TASK PROMPT:
Reproduce every item below word for word, without changing anything.

Element lookup records:
━━━━

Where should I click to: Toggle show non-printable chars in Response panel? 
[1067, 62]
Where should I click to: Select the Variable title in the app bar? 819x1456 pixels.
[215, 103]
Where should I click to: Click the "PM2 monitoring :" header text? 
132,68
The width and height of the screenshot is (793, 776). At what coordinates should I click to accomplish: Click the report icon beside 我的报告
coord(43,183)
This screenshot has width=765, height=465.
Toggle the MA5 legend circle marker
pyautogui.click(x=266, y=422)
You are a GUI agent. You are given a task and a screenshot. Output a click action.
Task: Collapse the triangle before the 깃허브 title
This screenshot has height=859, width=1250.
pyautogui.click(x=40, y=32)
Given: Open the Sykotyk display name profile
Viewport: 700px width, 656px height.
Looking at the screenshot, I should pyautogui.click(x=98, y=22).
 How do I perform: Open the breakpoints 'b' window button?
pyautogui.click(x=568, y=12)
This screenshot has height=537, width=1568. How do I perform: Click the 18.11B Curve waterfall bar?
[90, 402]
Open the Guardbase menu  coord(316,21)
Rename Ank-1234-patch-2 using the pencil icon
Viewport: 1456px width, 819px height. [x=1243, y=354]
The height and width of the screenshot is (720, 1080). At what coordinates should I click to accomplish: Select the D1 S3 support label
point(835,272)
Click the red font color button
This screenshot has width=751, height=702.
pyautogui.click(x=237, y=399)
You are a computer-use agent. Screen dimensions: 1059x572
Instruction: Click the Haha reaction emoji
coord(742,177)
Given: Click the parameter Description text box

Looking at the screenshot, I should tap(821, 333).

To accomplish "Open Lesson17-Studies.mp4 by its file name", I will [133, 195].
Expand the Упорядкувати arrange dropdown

━━━━

TASK SOLUTION:
Where should I click to: Toggle show non-printable chars in Response panel? 
[1067, 62]
Where should I click to: Select the Variable title in the app bar? 819x1456 pixels.
[215, 103]
Where should I click to: Click the "PM2 monitoring :" header text? 
132,68
The width and height of the screenshot is (793, 776). At what coordinates should I click to accomplish: Click the report icon beside 我的报告
coord(43,183)
This screenshot has width=765, height=465.
Toggle the MA5 legend circle marker
pyautogui.click(x=266, y=422)
You are a GUI agent. You are given a task and a screenshot. Output a click action.
Task: Collapse the triangle before the 깃허브 title
This screenshot has height=859, width=1250.
pyautogui.click(x=40, y=32)
Given: Open the Sykotyk display name profile
Viewport: 700px width, 656px height.
Looking at the screenshot, I should pyautogui.click(x=98, y=22).
 How do I perform: Open the breakpoints 'b' window button?
pyautogui.click(x=568, y=12)
This screenshot has height=537, width=1568. How do I perform: Click the 18.11B Curve waterfall bar?
[90, 402]
Open the Guardbase menu  coord(316,21)
Rename Ank-1234-patch-2 using the pencil icon
Viewport: 1456px width, 819px height. [x=1243, y=354]
The height and width of the screenshot is (720, 1080). At what coordinates should I click to accomplish: Select the D1 S3 support label
point(835,272)
Click the red font color button
This screenshot has width=751, height=702.
pyautogui.click(x=237, y=399)
You are a computer-use agent. Screen dimensions: 1059x572
Instruction: Click the Haha reaction emoji
coord(742,177)
Given: Click the parameter Description text box

Looking at the screenshot, I should tap(821, 333).

To accomplish "Open Lesson17-Studies.mp4 by its file name", I will [133, 195].
Expand the Упорядкувати arrange dropdown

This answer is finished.